— Милорд? — Кейт в тревоге приподнялась на кровати.

— Я хочу поговорить с тобой, — сказал он, стоя над ней. — Получил известия, которые могут тебя заинтересовать. Твой любовник граф Линкольн женился на моей племяннице Маргарет Фитцалан, дочери Эрандла. Так что можешь забыть о нем — он для тебя теперь потерян навсегда.

«Джон никогда не будет потерян для меня, — с негодованием подумала Кейт, стараясь не выдать захлестнувшие ее чувства. — Наши сердца соединены навсегда. Мы поклялись в этом».

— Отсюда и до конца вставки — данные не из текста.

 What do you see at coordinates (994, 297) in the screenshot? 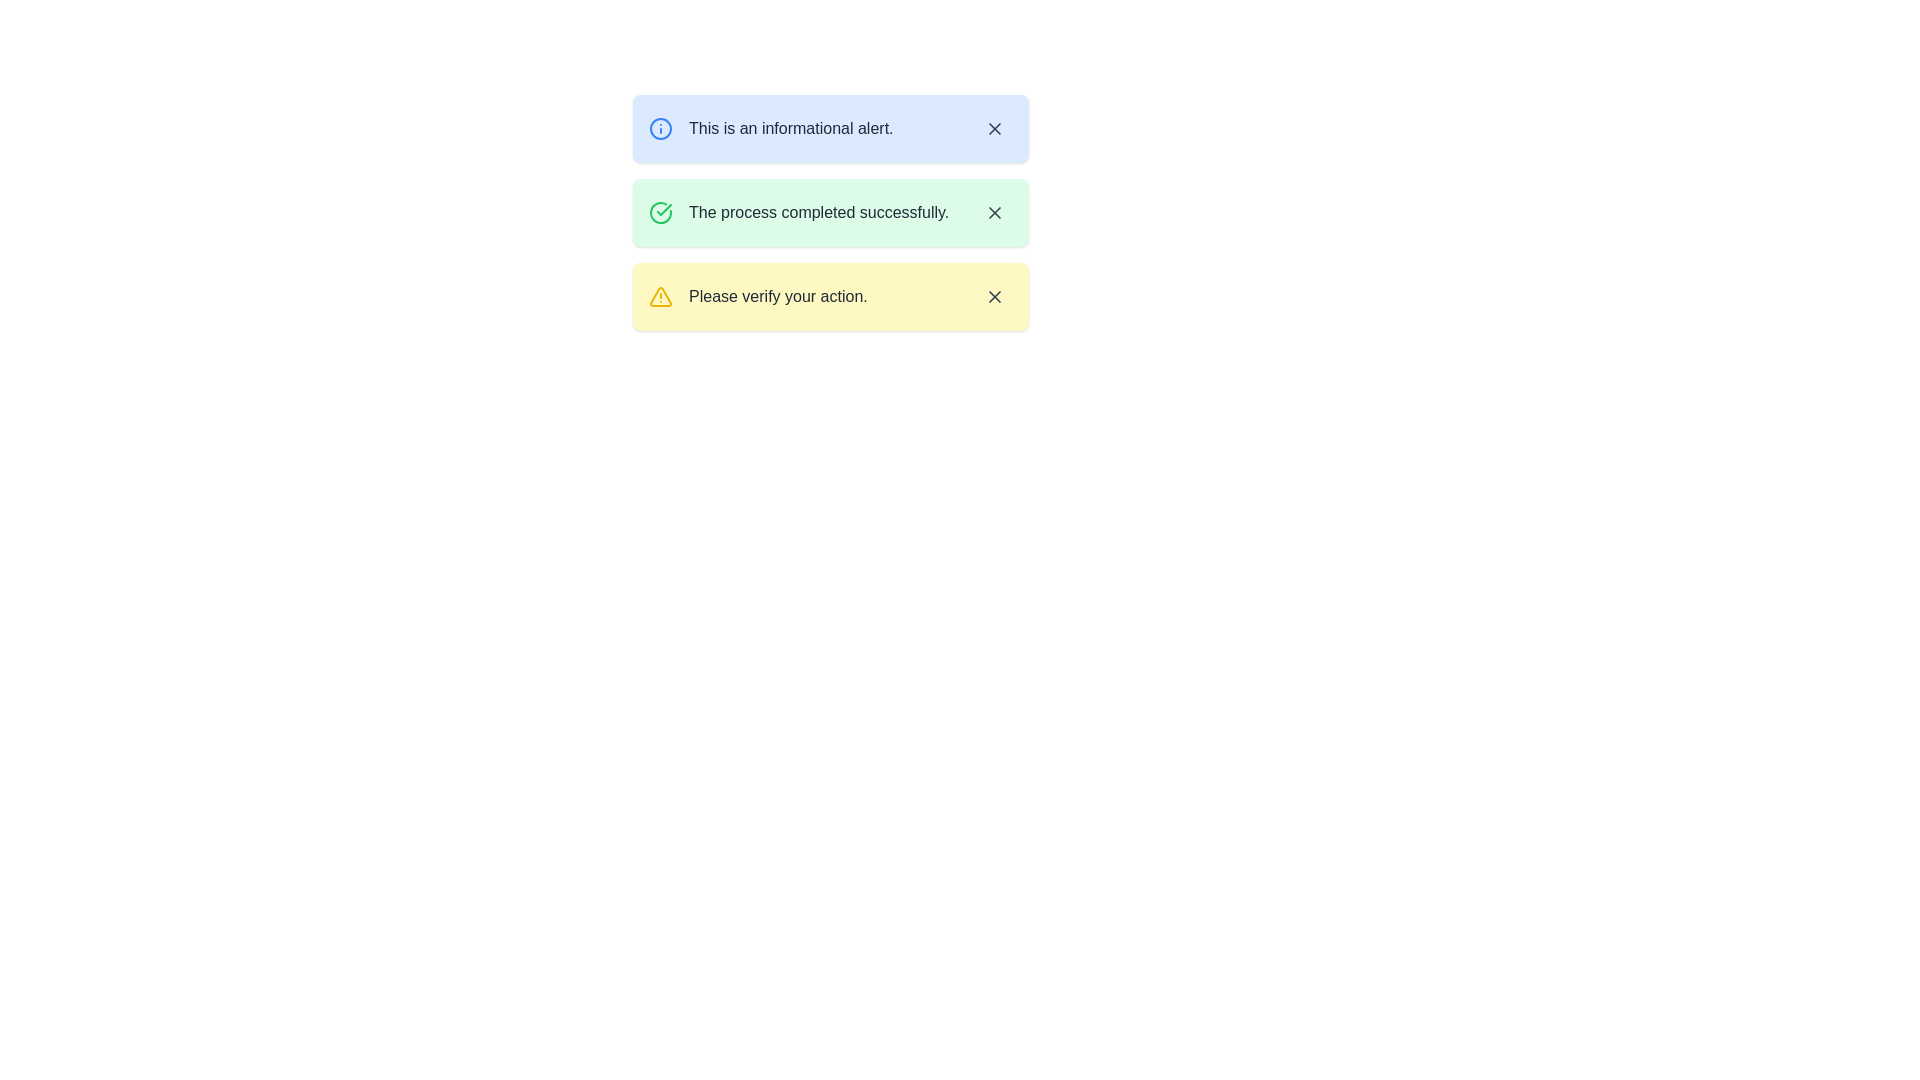
I see `the close button located at the far right edge of the yellow notification box` at bounding box center [994, 297].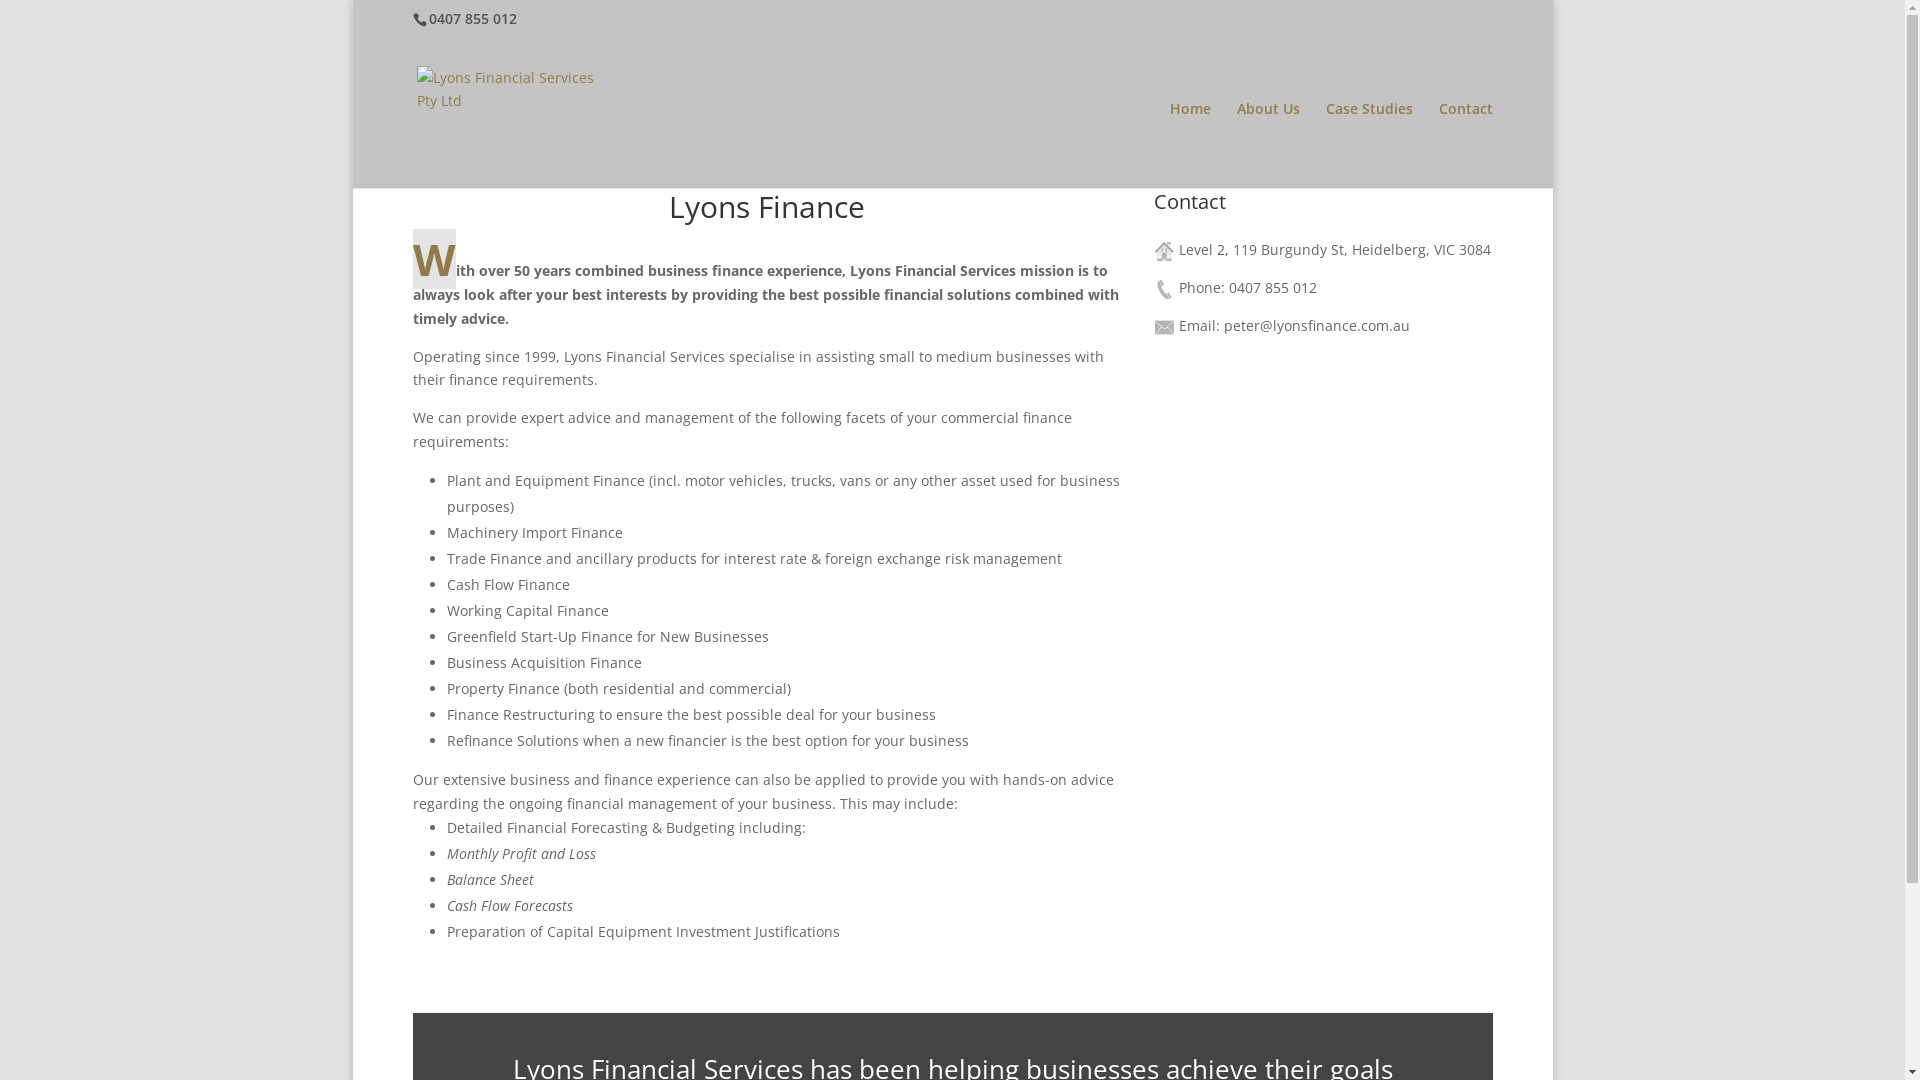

— Для меня это не имеет ровно никакого значения, — ответила Кейт, не погрешив против истины: она знала, что этот брак для Джона лишь пустая формальность.

— Тогда, поскольку уж мы вынуждены жить вместе, ты не должна уклоняться от исполнения супружеских обязанностей, — резко сказал Уильям, задул свечу, сбросил ночную рубашку и, к ее немалому смятению, улегся на кровать рядом с ней. — Я готов принять на веру твои слова, что ты не нарушала супружеской верности, — продолжил он, — и поэтому я беру тебя назад и буду использовать как жену. Мне нужен наследник. И кроме того, у мужчины есть определенные потребности.

Сказав это, Уильям взгромоздился на Кейт и вошел в нее так, будто хотел наказать за все свои неприятности, которым она была причиной. Она молча сносила это насилие над собой, изо всех сил стараясь не показать, насколько ей нестерпимо это соитие. Бедняжка давно научилась отстраняться от того, что муж делал с ней в кровати, так что в конечном счете для нее это было не внове. Она заставляла себя не думать о том, сколько наслаждения принесла ей та ночь с Джоном. Такие мысли были прямой дорогой к безумию.

Закончив, Уильям встал, не говоря ни слова, надел рубашку и удалился в свою спальню. Несмотря ни на что, в глубине души Кейт все-таки ждала, что теперь муж будет относиться к ней хоть капельку лучше, однако утром убедилась, что все ее надежды оказались тщетны: он, как и прежде, продолжал не замечать ее. Правда, Уильям регулярно приходил к ней по ночам. Но если раньше муж на свой грубый манер просто требовал соития, то теперь он охаживал жену так, будто делал это из ненависти.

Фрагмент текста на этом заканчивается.